------ Excerpted records ------

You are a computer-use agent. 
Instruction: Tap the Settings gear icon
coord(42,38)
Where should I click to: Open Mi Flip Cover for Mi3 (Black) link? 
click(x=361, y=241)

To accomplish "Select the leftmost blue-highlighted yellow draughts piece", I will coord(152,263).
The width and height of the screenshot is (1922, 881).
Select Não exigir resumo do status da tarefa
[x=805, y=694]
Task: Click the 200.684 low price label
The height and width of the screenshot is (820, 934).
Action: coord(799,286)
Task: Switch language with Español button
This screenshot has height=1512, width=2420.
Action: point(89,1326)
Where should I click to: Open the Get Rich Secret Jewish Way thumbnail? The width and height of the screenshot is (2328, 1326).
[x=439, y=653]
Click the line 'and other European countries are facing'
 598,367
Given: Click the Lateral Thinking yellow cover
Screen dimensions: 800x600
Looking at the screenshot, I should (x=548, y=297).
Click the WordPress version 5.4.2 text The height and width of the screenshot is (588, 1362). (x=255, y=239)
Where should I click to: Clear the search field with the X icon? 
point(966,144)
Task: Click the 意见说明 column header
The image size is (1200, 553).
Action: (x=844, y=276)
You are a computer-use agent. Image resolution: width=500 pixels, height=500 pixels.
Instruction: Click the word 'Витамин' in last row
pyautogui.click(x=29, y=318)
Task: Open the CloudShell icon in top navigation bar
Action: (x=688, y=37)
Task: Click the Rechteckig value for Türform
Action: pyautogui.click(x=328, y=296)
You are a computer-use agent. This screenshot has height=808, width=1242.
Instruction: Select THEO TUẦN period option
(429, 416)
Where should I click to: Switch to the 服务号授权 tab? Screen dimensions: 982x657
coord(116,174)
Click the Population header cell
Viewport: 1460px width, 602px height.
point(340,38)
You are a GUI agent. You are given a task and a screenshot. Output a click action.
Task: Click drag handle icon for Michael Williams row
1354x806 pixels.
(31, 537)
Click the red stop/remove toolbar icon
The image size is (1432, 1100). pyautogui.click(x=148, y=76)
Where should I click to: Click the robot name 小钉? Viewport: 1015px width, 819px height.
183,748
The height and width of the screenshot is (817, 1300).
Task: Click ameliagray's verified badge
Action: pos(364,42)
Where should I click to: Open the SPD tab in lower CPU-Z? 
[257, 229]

------

Task statement:
Copy the lines of the listing above word for word, from the line containing "You are a computer-use agent. This" through the line containing "point(340,38)", inclusive.

Solution to the exercise:
You are a computer-use agent. This screenshot has height=808, width=1242.
Instruction: Select THEO TUẦN period option
(429, 416)
Where should I click to: Switch to the 服务号授权 tab? Screen dimensions: 982x657
coord(116,174)
Click the Population header cell
Viewport: 1460px width, 602px height.
point(340,38)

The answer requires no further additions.